*提示された文章*
- - - - - - -
私の家族もよくホモフォビックなことを言う。「ホモフォビアだな」とは思うが、面と向かって「あなたはホモフォビアだよ」と言ったことはない。それはあまりに唐突な感じがする。なにしろホモフォビックであることは今の社会において善良な社会人であるということなのだ。ホモフォビックは社交性である。ホモフォビックは協調性である。多少反社会的なことを言ったとしても、ホモフォビアでさえあれば最低限正常な社会的人間として認められるのである。なんてざまだ!

そこで、人の性格が生まれ持っての素質と生まれてから触れるものとの反応によって形成されるものであるならば、同性愛も異性愛もこの両面を持っていると私は思う。恋愛にも性愛にも、反同性愛にもこの両面がある。両面と言うよりもっと複雑に複合的に人格は成り立って、しかも常に変化している。一人で布団の中に潜る時にはホモフォビックなことを考えもしない人が、朝になって出勤すればホモフォビアになるかもしれない。一人の人が一日に何度もホモフォビアと非ホモフォビアの間を行き来することもあるかもしれない。
- - - - - - -
*与えられた情報*
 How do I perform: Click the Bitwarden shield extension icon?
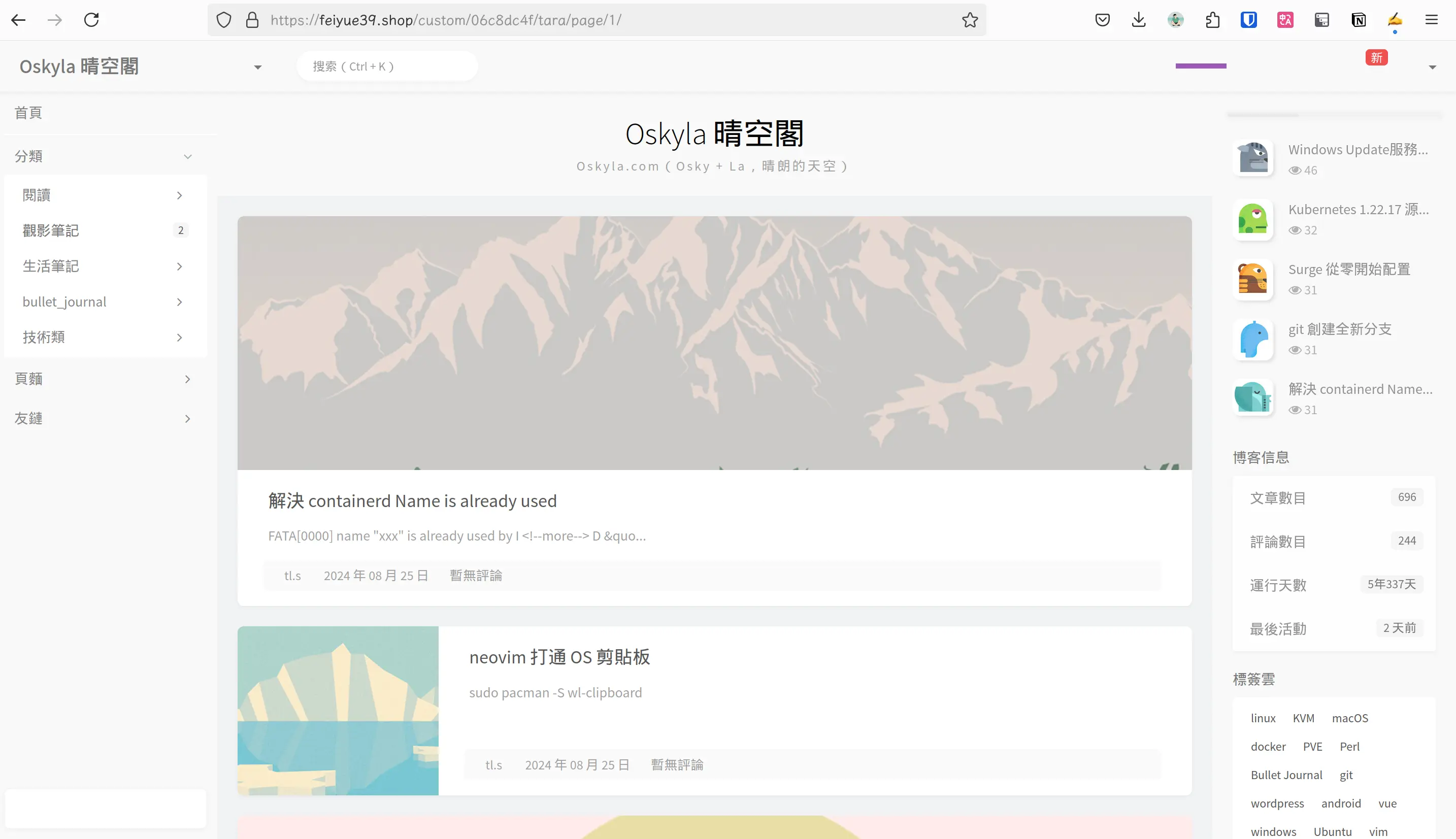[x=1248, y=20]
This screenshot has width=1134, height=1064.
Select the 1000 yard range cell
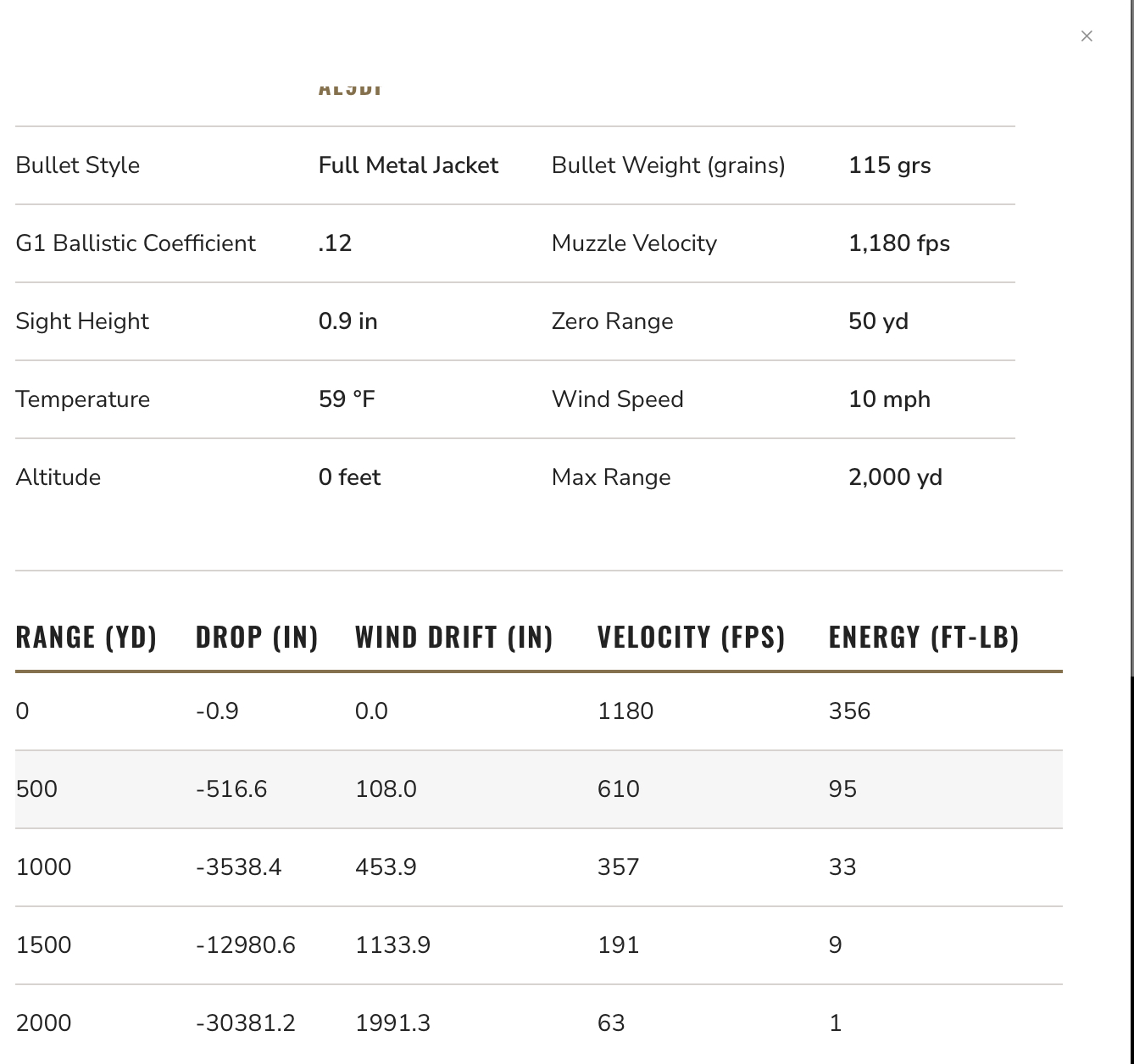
- - - - - - -
ホモフォビアについての文章を、最後の文の後から書き進めてください。 ここに並ぶ行は使わなくてよい。

だから私は、「一人一人の内面にガン細胞のようにホモフォビアの病巣が宿っている」という意味であるかのように取られ兼ねない文脈ではホモフォビアという言葉を使いたくない。そうすると、ホモフォビアという言葉が有効に機能する場面というのはそう多くないのではないかと思えてくる。言葉が否定的な方向へ働くことには気をつけなければならない。ホモフォビアという一面だけの捉え方ではなく、これについて多面的に語るための語彙を持たなければ、様々な文脈に適応できない。

しかし、日本でこれを主唱しまたは催し事などに動いている人達が、「反ホモフォビア」という看板を掲げてどこまでのことができるつもりでいるのか私にはよく分からない。ホモフォビアと反ホモフォビアという言葉がもう少し多くの人々に認知されるようになった時、これらはどのように働き始めるのだろうか。こうしたことを彼らが考えているのかどうか、運動が広がれば必ずしも思いどおりにならないことに対して準備があるのか、その辺りの戦略意思が見えてこないと私の立場からはただ応援するしかないと思えるのである。